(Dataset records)

▬▬▬▬▬▬

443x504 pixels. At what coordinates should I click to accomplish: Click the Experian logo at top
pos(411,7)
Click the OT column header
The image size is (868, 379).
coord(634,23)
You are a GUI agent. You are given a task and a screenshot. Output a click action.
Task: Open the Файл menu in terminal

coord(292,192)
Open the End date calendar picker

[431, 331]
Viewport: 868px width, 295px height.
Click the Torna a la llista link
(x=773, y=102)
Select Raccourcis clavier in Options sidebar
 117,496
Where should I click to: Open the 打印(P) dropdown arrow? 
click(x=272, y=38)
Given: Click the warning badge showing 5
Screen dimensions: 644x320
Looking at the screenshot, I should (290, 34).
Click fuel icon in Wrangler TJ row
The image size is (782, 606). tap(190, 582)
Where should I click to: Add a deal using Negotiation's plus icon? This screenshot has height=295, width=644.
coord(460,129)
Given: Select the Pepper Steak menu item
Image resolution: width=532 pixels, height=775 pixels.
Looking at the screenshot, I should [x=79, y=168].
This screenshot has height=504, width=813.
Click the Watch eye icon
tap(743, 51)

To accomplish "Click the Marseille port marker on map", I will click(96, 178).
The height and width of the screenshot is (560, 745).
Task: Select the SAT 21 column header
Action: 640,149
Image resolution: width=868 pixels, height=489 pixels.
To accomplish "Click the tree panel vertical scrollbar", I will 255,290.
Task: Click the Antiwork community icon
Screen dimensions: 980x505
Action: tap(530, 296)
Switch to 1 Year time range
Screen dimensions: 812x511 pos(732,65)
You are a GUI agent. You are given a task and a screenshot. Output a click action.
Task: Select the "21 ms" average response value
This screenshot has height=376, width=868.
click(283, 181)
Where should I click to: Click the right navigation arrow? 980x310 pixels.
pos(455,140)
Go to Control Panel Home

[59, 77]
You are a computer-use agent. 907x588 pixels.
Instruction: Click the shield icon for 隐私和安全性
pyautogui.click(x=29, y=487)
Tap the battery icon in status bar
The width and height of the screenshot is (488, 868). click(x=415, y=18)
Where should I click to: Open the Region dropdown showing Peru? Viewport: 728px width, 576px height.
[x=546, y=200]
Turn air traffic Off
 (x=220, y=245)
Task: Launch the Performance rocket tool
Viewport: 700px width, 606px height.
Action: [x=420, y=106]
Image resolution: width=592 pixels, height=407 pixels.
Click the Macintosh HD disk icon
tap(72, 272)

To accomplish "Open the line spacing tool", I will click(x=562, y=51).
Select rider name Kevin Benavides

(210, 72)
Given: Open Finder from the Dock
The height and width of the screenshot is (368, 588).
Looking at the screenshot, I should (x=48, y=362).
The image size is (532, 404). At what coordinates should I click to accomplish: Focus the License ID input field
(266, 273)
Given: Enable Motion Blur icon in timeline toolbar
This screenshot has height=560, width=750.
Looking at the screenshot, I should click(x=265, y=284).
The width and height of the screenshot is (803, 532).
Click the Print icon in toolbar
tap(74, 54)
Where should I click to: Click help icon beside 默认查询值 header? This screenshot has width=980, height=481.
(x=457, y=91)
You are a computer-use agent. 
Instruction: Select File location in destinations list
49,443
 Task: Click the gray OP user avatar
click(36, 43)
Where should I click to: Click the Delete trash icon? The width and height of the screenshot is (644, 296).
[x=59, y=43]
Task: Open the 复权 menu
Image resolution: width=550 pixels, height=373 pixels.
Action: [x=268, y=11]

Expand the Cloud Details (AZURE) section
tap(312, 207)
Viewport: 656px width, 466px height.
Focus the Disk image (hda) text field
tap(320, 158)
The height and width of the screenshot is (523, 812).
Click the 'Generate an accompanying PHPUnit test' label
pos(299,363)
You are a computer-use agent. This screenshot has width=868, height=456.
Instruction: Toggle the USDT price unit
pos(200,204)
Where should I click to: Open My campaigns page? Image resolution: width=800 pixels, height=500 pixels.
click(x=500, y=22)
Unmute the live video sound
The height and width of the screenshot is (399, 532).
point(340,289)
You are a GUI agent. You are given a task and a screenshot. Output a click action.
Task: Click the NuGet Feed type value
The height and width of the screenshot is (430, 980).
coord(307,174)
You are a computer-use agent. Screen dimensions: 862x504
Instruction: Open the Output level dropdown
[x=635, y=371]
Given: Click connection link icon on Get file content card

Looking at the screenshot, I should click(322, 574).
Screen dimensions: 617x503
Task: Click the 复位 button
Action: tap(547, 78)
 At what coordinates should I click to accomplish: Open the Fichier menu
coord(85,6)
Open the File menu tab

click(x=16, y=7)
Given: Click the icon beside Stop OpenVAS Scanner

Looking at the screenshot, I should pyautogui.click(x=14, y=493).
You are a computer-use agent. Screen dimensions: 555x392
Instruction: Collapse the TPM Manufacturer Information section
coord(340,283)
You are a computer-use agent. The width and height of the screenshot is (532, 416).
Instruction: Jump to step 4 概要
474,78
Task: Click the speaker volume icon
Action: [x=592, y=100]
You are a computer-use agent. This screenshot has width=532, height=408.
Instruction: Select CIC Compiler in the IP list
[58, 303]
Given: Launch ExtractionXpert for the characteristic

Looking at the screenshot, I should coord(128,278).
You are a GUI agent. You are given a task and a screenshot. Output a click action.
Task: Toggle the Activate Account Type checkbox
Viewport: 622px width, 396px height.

▬▬▬▬▬▬

Look through the records and gather each line with the word "value".

_ANSWER SPACE:_
Task: Select the "21 ms" average response value
Task: Click the NuGet Feed type value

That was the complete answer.